Flexible fuel/plug-in hybrid electric vehicles: If the two technologies are combined, such vehicles can be powered by any blend of alcohol fuels, gasoline, and electricity. If a plug-in vehicle is also a FFV fueled with 80% alcohol and 20% gasoline, fuel economy could reach 500 miles per gallon of gasoline. If by 2025, all cars on the road are hybrids and half are plug-in hybrid vehicles, U.S. oil imports would drop by 8 million barrels per day (mbd). Today, the U.S. imports 10 mbd; projected imports for 2025 are almost 20 mbd. Were all of these cars also flexible fuel vehicles, U.S. oil imports would drop by almost 12 mbd.

On the Horizon

Fuel Cell Vehicles powered by hydrogen carrier fuels
The key to utilizing the vast resources of our country is shifting from the combustion engine to fuel cell powered vehicles running on made-in-the-USA next-generation fuel.

Unlike combustion engines, which convert chemical energy into mechanical energy via fuel burning, fuel cells convert chemical energy directly into electrical energy, which then is converted to mechanical energy via electric motors.

Fuel cell vehicles are not a pipe dream: Auto companies have already stepped up to the plate, designed, and road tested a variety of models. Mass produced, a fuel cell power system would cost about the same as today's internal combustion engine.
Fueling with
The methanol powered Jeep Commander 2 by Daimler Chrysler. It's a fuel cell vehicle.
Fuel cells can be powered by hydrogen, either in its pure form or else packaged as ethanol or methanol. A vehicle using methanol as a hydrogen carrier fuel, can be built with either a hydrogen fuel cell coupled with a reformer (either at the fueling station or on-board the vehicle,) which converts methanol to hydrogen during usage, or with a direct methanol fuel cell (DMFC.)
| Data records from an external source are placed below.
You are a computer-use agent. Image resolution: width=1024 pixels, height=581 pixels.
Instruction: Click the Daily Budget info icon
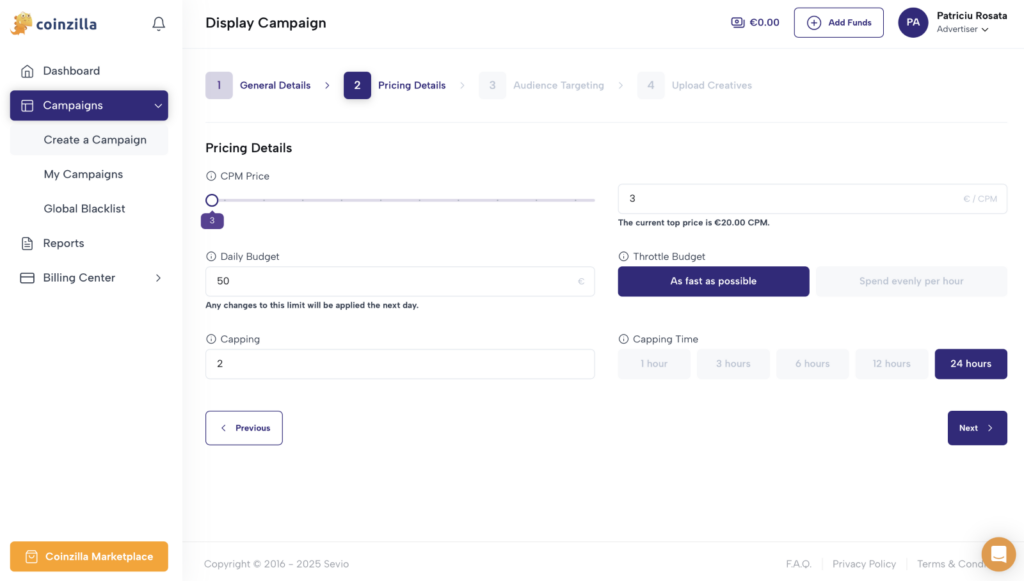click(x=211, y=257)
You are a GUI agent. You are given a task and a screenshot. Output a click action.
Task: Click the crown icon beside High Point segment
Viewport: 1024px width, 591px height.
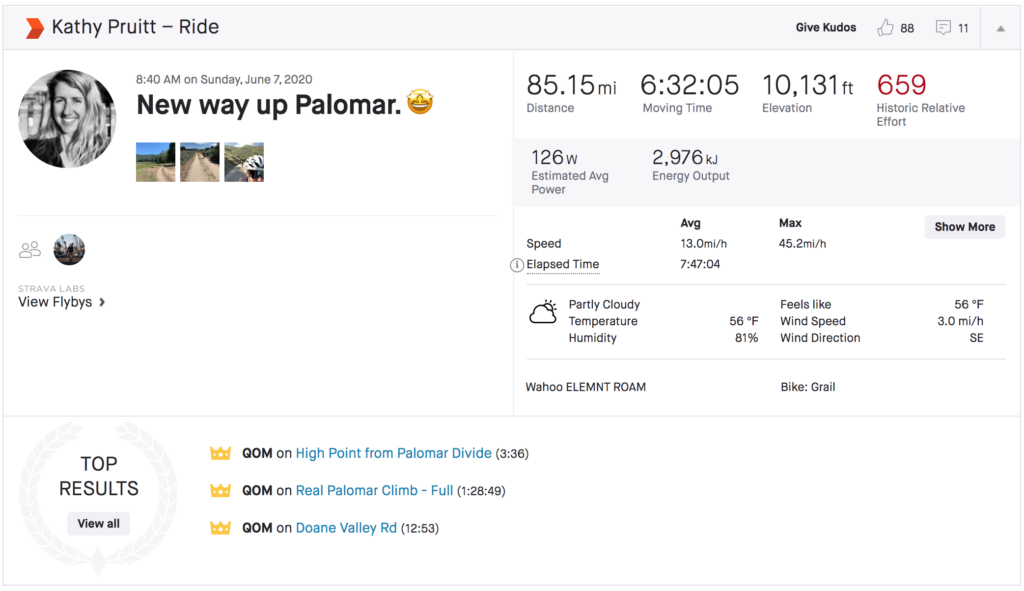[x=220, y=453]
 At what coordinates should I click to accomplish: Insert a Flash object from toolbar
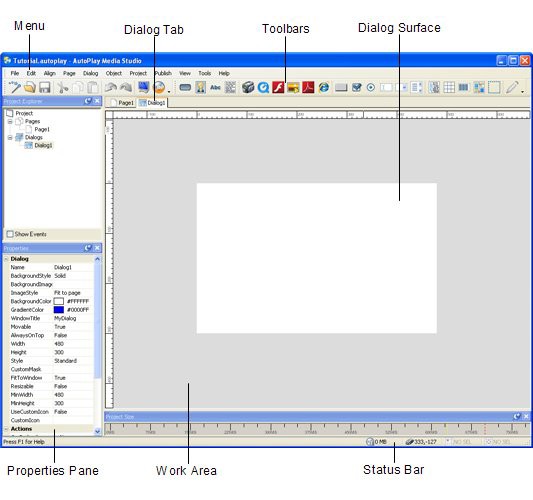[x=278, y=88]
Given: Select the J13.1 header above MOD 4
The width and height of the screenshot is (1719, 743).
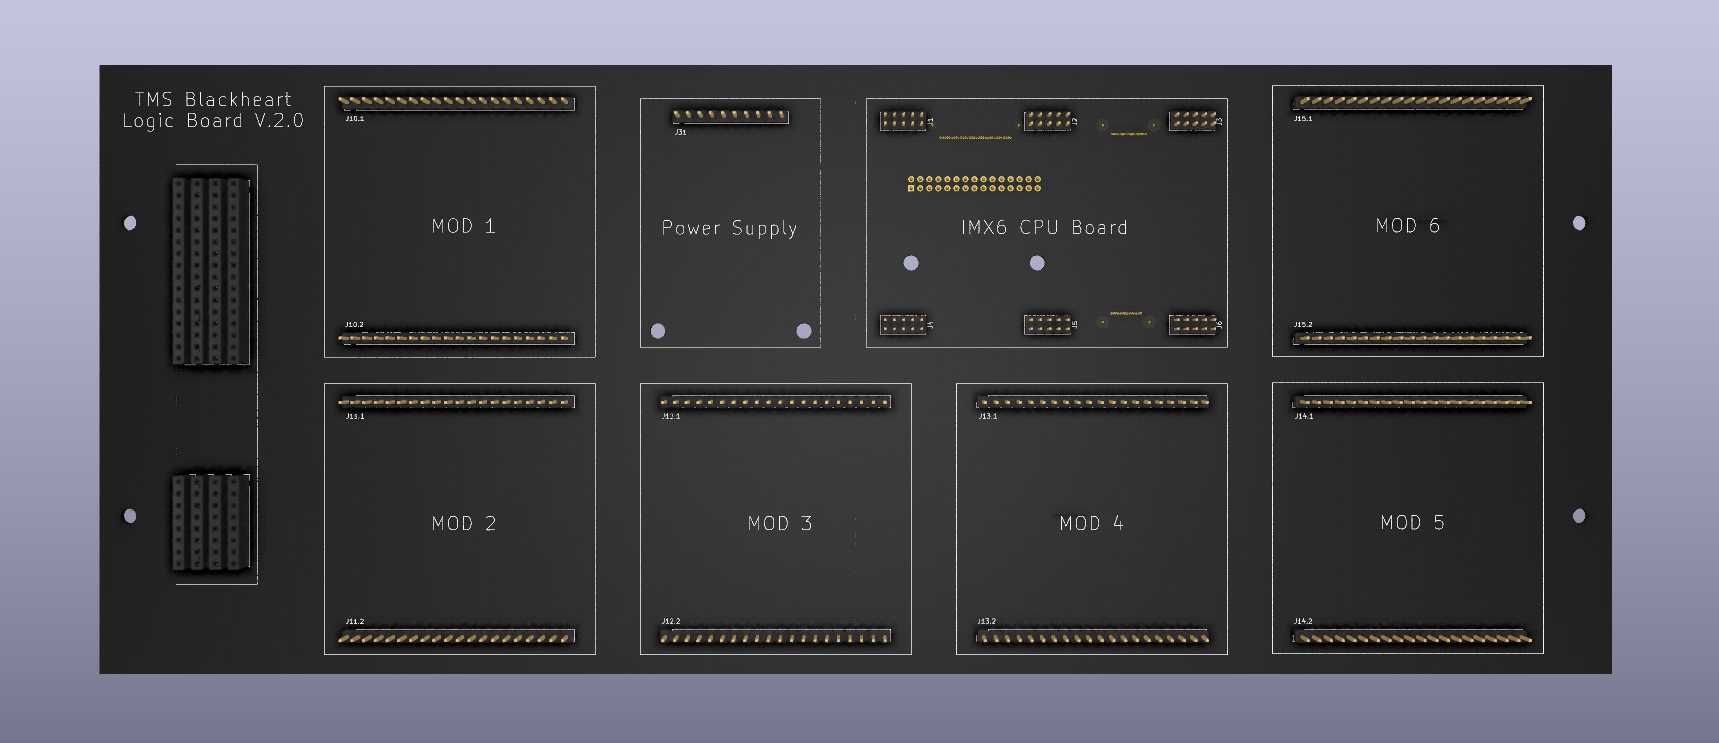Looking at the screenshot, I should click(1093, 402).
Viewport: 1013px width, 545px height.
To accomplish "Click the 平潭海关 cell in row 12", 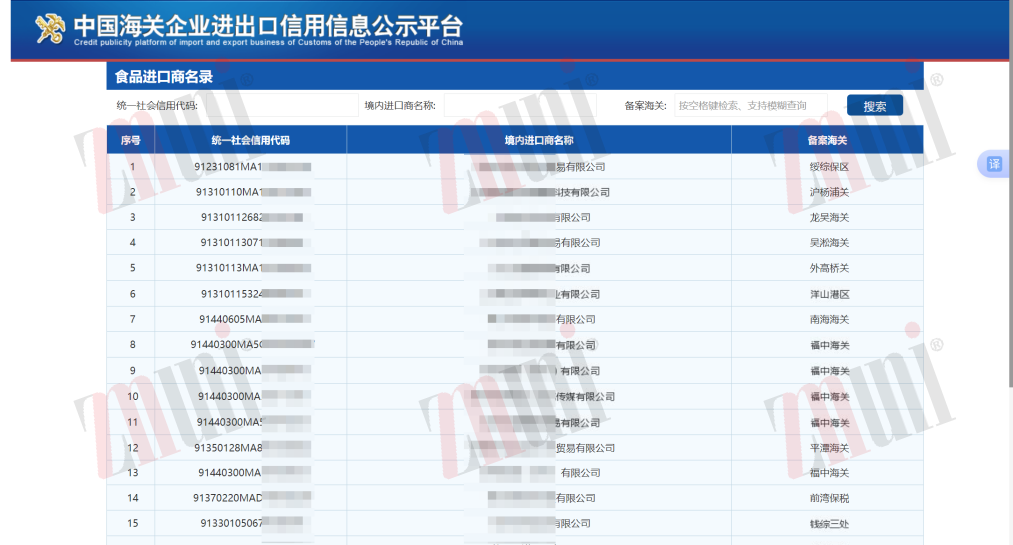I will click(828, 448).

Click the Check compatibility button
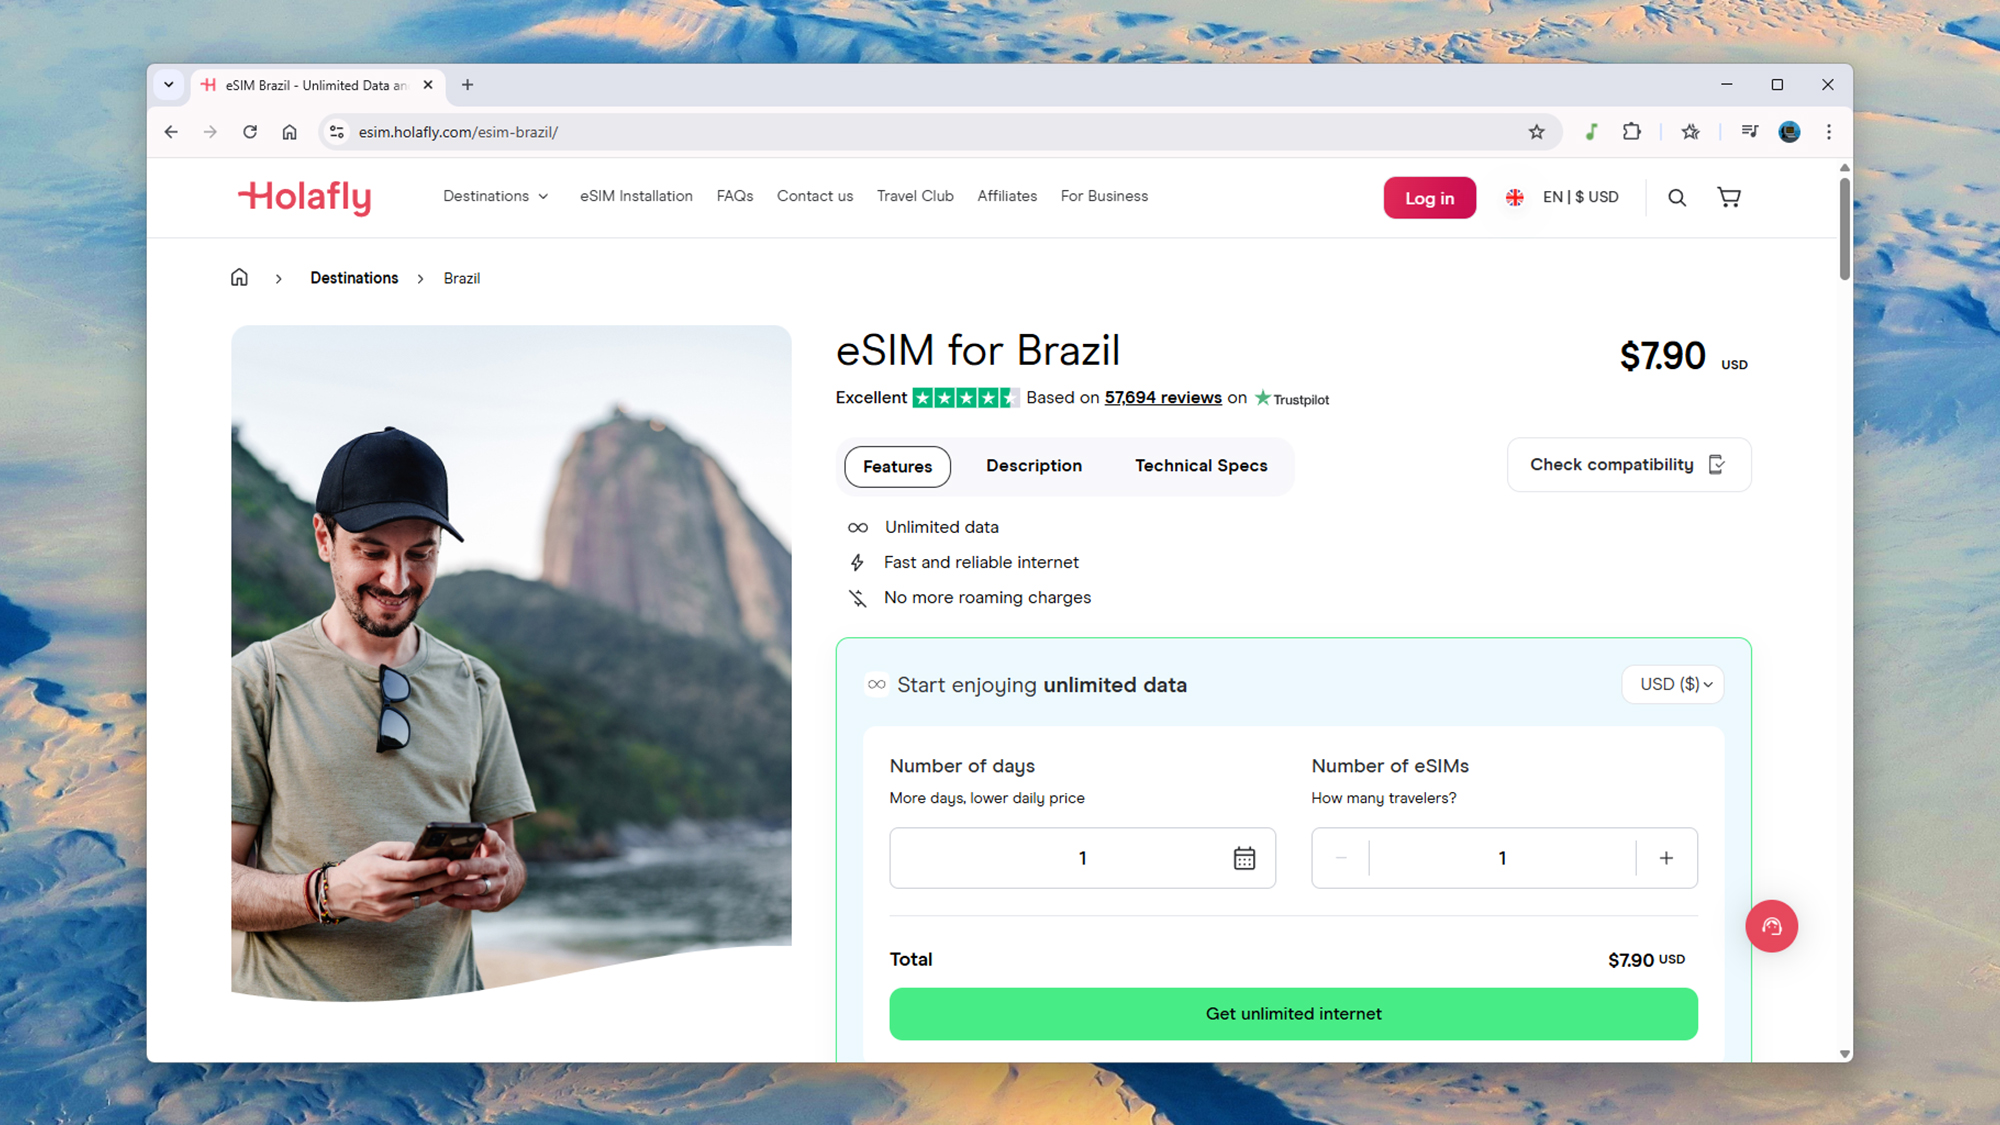pyautogui.click(x=1628, y=465)
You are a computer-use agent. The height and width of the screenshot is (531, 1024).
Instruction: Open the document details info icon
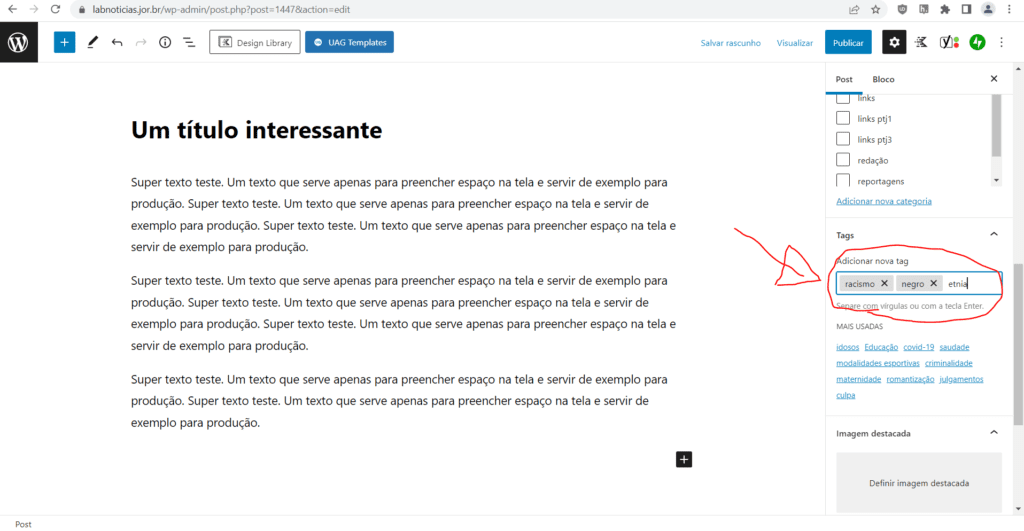165,42
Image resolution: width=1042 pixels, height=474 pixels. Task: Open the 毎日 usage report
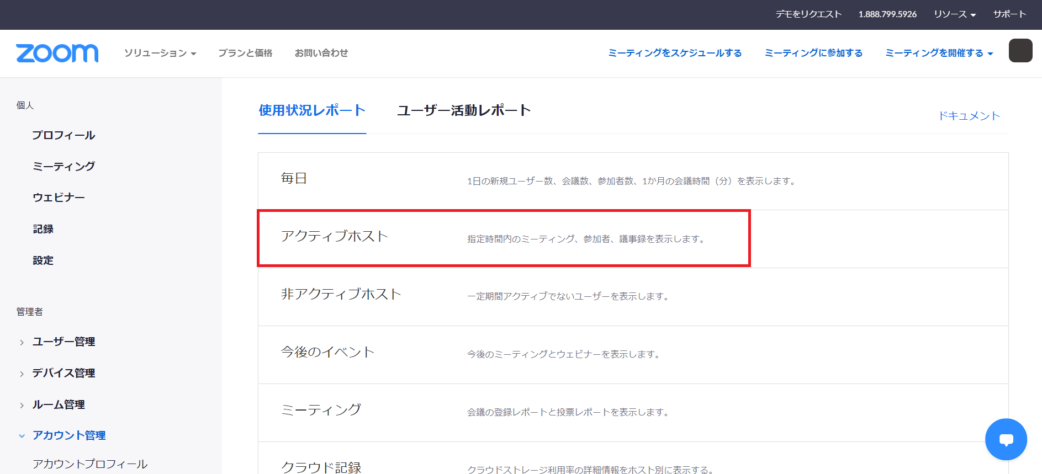(294, 179)
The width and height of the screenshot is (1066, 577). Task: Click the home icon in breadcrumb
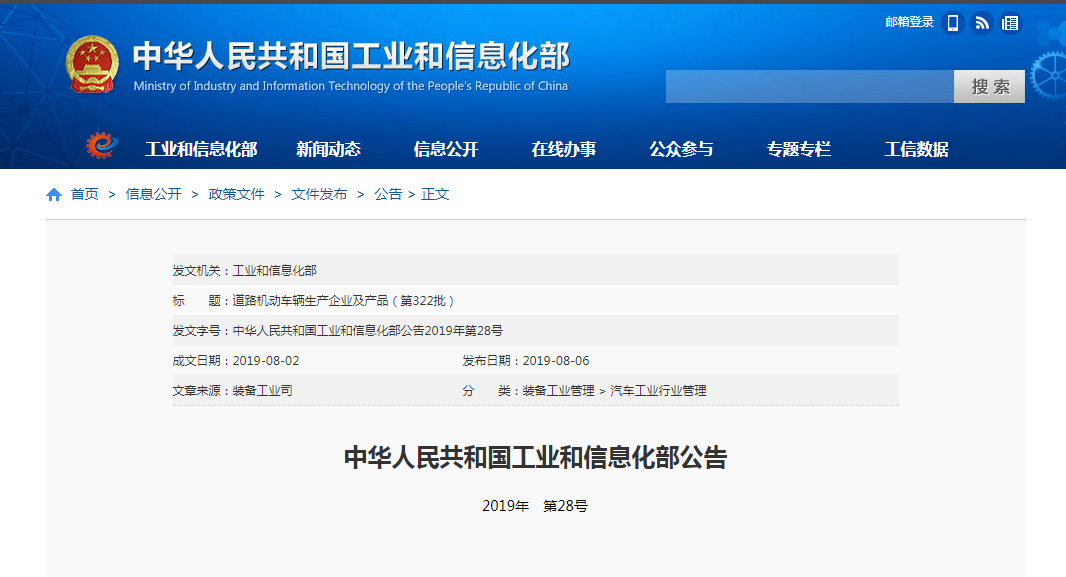54,195
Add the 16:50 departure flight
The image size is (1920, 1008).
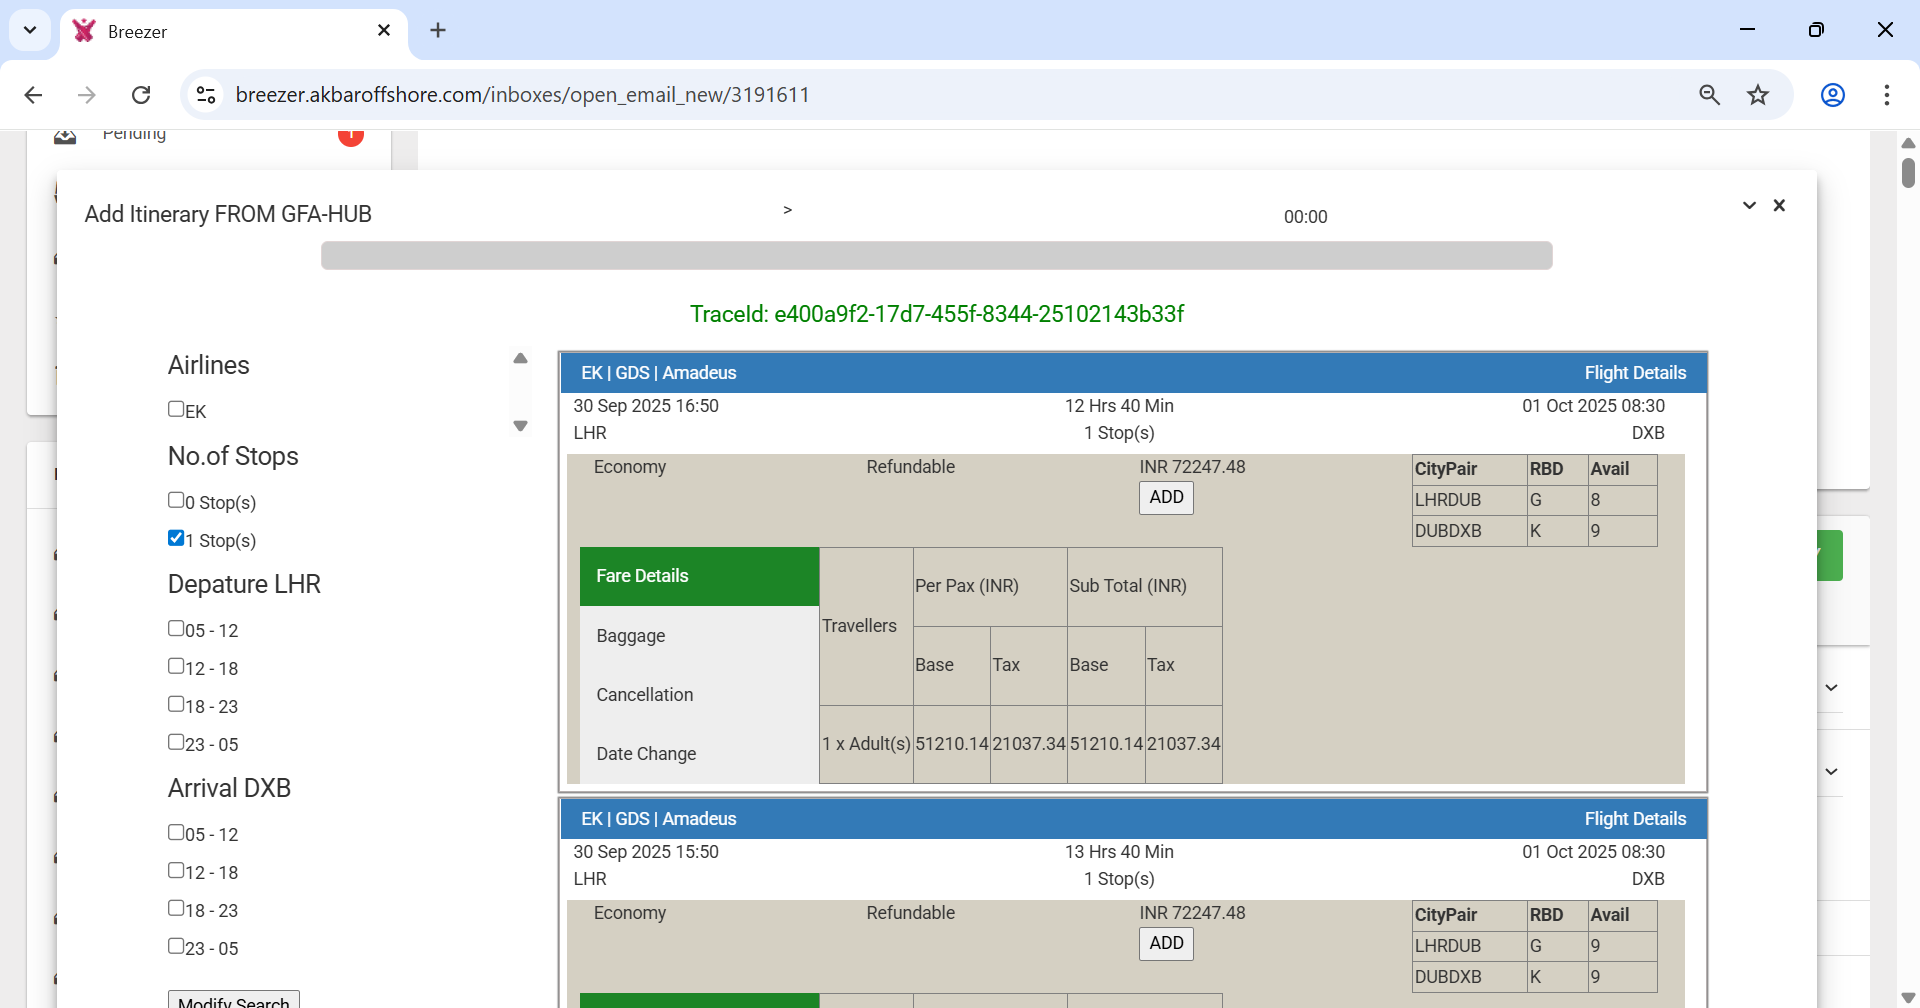pos(1166,498)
The biggest advantage of using methanol as the hydrogen carrying fuel of choice for the automotive industry is that logistically, methanol, a liquid with physical characteristics very similar to gasoline, can be transported and distributed using the existing distribution infrastructure, existing gasoline stations and pumps, and on top of this can be stored on board a vehicle in a fuel tank similar to existing gas tanks. This means that from the fueling logistics standpoint, transition could be almost immediate. While building a pure hydrogen fueling station costs about $1 million, fitting an existing gas station to supply hydrogen in a methanol formulation costs about $60,000.

There are about 200,000 gasoline stations in the U.S, so this is a significant cost advantage. To put the numbers in perspective, keep in mind that $1.4 billion is spent each year to upgrade the retail gasoline network, and that the U.S. refining industry spent more than $12 billion to retool for reformulated gasoline. It would cost $2.7 billion to add methanol pumps to one-quarter of the corner service stations in the U.S.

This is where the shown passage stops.